**Aufgabe:** Schreib die Gerichtsentscheidung zum Widerruf eines Vergleichs über einen Acker im Anschluss an ihren letzten Satz weiter.

Ein mit Vorbehalt des Widerrufes vor Gericht geschlossener Vergleich kann nur dem Gericht gegenüber rechtswirksam widerrufen werden; trotzdem kann die bürgerlich-rechtliche Wirksamkeit desselben durch Übereinkunft der Parteien oder durch außergerichtlichen Widerruf behoben werden.

Entscheidung vom 22. November 1950, 2 Ob 440/50.

I. Instanz: Bezirksgericht Floridsdorf; II. Instanz: Landesgericht für Zivilrechtssachen Wien.

Text

Nach den Feststellungen des Erstgerichtes hat der Kläger den in seiner Abwesenheit aufgesetzten Vergleich über das Eigentum an einem Acker vor der Rückstellungskommission nur deshalb unterschrieben, weil er belehrt wurde, daß der Vergleich bis 15. April 1949 widerrufen werden könne und weil zugleich vereinbart wurde, daß die Erstbeklagte den Kläger wegen Herbeiführung einer Einigung besuchen werde. Tatsächlich ist die Erstklägerin am 3. April 1949 beim Kläger erschienen, der Acker wurde besichtigt und eine Pachtung vereinbart.

Nach Ansicht des Erstgerichtes stellt die Vereinbarung vom 3. April 1949, mit der das Grundstück von der Beklagten an den Kläger verpachtet wurde, einen außergerichtlichen Widerruf des ersten Teiles des vor der Rückstellungskommission abgeschlossenen Vergleiches dar. Der Widerruf sei rechtzeitig vor dem 15. April 1949 erfolgt und bewirke, da ein qualifizierter Widerruf im Vergleich nicht vereinbart wurde, die Unwirksamkeit der ersten Alternative des im Vergleich enthaltenen bürgerlich-rechtlichen Rechtsgeschäftes.

[Zeilen dazu, wo die Ziele erscheinen]
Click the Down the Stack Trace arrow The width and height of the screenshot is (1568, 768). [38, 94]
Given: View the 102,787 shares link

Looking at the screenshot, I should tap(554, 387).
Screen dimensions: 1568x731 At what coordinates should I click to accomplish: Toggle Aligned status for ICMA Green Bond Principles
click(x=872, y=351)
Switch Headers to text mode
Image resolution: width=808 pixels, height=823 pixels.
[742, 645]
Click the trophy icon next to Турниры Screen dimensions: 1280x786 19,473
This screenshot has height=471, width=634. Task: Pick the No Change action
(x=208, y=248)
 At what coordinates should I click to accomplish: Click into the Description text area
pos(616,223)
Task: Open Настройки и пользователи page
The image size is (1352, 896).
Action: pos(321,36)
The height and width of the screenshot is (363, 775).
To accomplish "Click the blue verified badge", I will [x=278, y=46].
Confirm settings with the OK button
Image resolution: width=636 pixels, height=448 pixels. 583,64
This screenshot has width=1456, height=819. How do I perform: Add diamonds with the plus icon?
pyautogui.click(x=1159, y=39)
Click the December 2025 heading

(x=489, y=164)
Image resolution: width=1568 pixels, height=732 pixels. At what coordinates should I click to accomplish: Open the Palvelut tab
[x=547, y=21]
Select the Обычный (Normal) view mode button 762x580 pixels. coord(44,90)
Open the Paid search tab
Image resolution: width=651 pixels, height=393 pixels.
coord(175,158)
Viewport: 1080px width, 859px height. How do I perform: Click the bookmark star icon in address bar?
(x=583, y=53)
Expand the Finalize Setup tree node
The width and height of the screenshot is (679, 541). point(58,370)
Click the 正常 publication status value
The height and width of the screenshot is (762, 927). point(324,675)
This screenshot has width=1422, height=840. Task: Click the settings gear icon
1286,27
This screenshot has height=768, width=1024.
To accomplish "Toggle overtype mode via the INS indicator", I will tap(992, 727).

**Schriftliche Antwort:**
Das Berufungsgericht war der Meinung, daß die Unterredung zwischen dem Kläger und der Erstbeklagten zum Abschluß eines Vertrages nicht führen konnte, weil der Kläger damals noch bücherlicher Eigentümer des Grundstückes war, das er angeblich gepachtet hat. Der Pachtvertrag konnte nach Meinung des Berufungsgerichtes - selbst wenn er zustandegekommen sein sollte - niemals Rechtswirksamkeit erlangen. Das Berufungsgericht vertritt ferner den Standpunkt, daß ein vor Gericht abgeschlossener Vergleich nur dem Gericht gegenüber rechtswirksam widerrufen werden kann und daß nur ein solcher Widerruf die Wirksamkeit des vor der Rückstellungskommission geschlossenen Vergleiches beseitigt hätte.

Der Oberste Gerichtshof hat der Revision des Klägers Folge gegeben und das erstgerichtliche Urteil wiederhergestellt.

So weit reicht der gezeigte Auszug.